Never tell me the odds!
--Han Solo (Star Wars)​

Most people don't understand odds and randomness in the most simple dimensions, especially when you're talking about dynamic odds.
--Keith S. Whyte. Executive Director. National Council on Problem Gambling​

We often hear about “the percentages” and “the odds” in sports. For example, the odds for the home team winning (regular season: NBA 59.9%, NFL 57.1, NHL 55.1, MLB 54.0, MLS soccer (where there are draws) home win ratio of 49.4 percent over a 15 year period, compared to just 26.5 percent away wins). Though game design does not require higher math, game designers need to know simple arithmetic and probability. There are some odds we can talk about in RPGs, as well, and about how people react to those odds.

The notion that it can be a "fair fight" in an RPG? 50/50? Nope.

How much is a fight biased toward the adventurers? Let’s consider the NCAA Basketball tournament. Let’s say that a team is so good, it can win 90% of its games against the better teams, the ones in the tournament. This is unlikely: how many teams have a season record as good as 27-3 (90%) though they’re playing weak as well as strong teams? When you’re playing the stronger teams, 90% is quite unlikely. But let’s use that anyway.

So what are the chances of winning the tournament (six games in a row) even with that 90% (beyond-likelihood) capability?

90%​
win 1 in a row​
81.00%​
win 2 in a row​
72.90%​
win 3 in a row​
65.61%​
win 4 in a row​
59.05%​
win 5 in a row​
53.14%​
win 6 in a row​

Even that most unlikely team that can win 90% of games against tournament-quality opposition, only has a 53.14% chance of winning the tournament. Even a team with a 99% win likelihood wins the six-game tournament only 94.15% of the time (“fail on a roll of 1 on d20").

(How is this calculated? You multiply, you don't add. So to win three games in a row, it’s 90% times 90% times 90%.)

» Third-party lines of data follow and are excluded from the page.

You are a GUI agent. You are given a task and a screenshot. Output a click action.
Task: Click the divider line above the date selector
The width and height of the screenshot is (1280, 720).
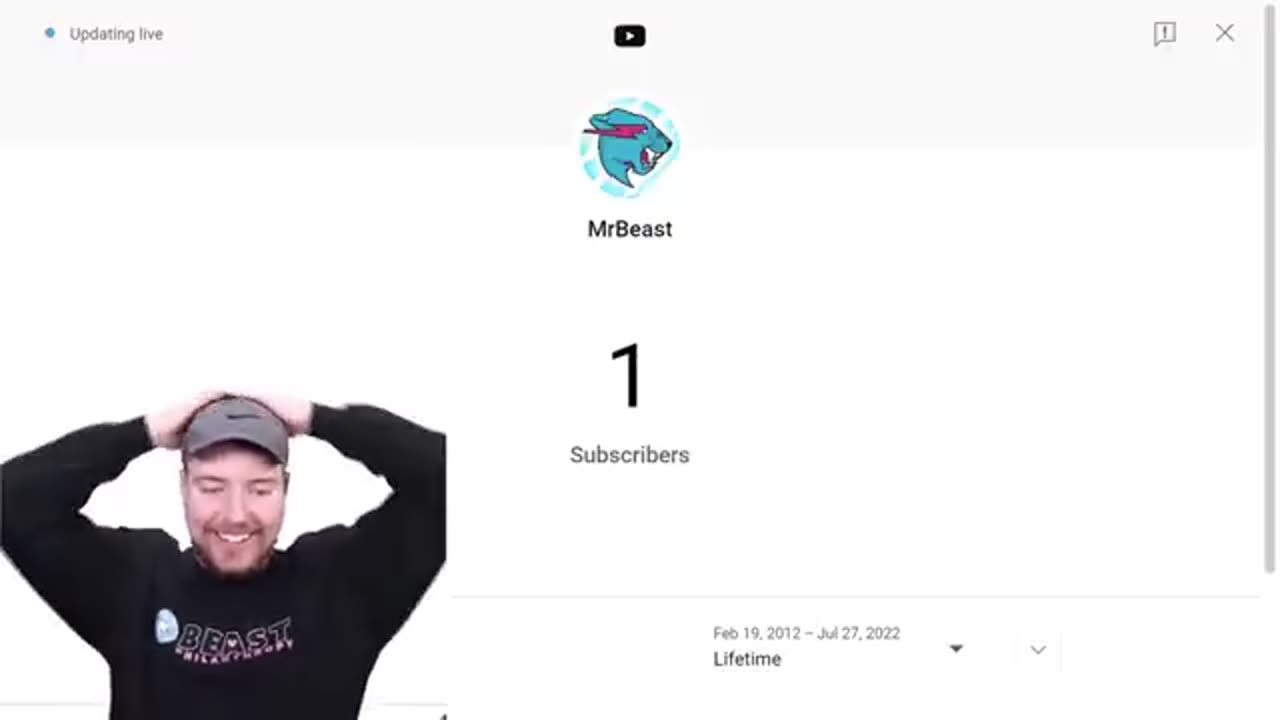(x=856, y=597)
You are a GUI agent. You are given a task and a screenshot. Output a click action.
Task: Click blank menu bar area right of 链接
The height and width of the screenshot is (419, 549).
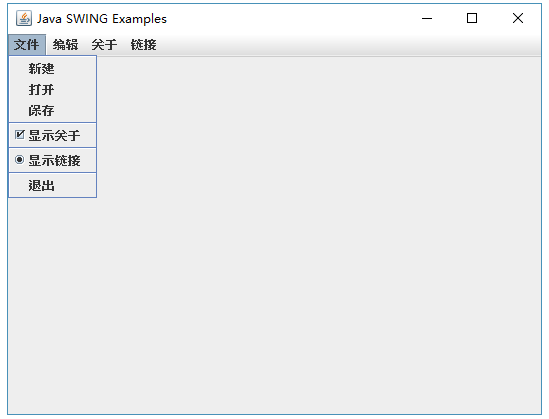coord(350,45)
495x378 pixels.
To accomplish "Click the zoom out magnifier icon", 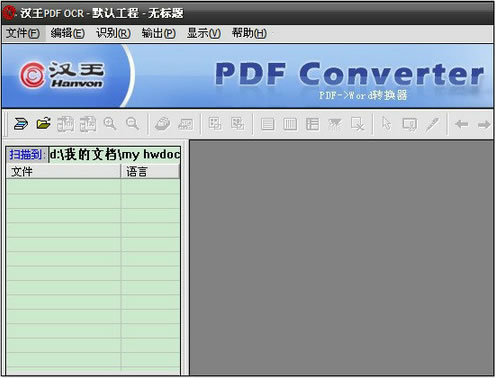I will 132,124.
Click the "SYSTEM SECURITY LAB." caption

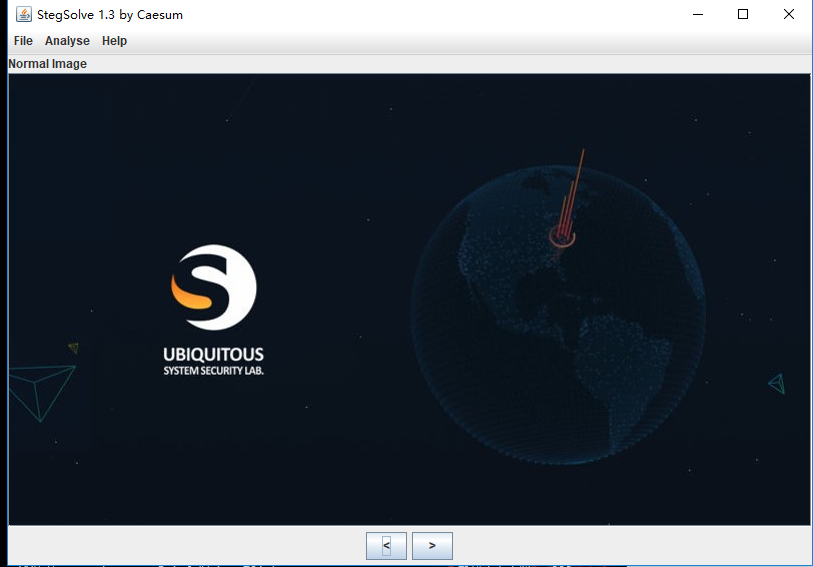[x=213, y=371]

This is why the “best team” often fails to win the tournament. This is why some pro sports play seven-game playoff series, in the hope that luck “evens out” and the better team will win.

Translate This into RPGs

Extrapolate that into RPG sessions with perhaps one big battle per session, or maybe more! Practically speaking, either you need really astute players willing to run away from almost any encounter, in order to avoid taking chances, or you need to arrange a huge bias in favor of the players in a typical encounter. Or they're going to lose and possibly die pretty soon.

Go back to the tournament example. If the players are 90% likely to win, after six encounters there will be around a 47% chance that they will have lost one of those encounters.

The whole notion of RPG combat as "sport", as something that's "fair", is nonsense in light of these calculations.

Playing Styles

Some play for "the rush", for glory, and like Han Solo don't want to know the odds before they do something. If you accommodate them, then the bias in favor of the players must be even greater, or you'll have dead characters in no time. (This brings up the question of "fudging" dice rolls in favor of characters, which I may address another time. Some GMs do it routinely, others never.)

Is it fun to play to survive, to “win”, instead of for glory? Depends on the person. It is for me, when I expand it to include survival for the entire group, not just my character(s). In contrast, in the late 70s I played in a game that was supposed to act as the stimulus for someone to write a story. I tried to do something "heroic". My character got dead.

Many gamers don't understand probability, and so over- (or under-) estimate their chances of success. Some don't understand the scope of the chances. 1 in a thousand vs 1 in a million is a massive difference, but people often don't see it that way. It's yet another case of perception not matching reality.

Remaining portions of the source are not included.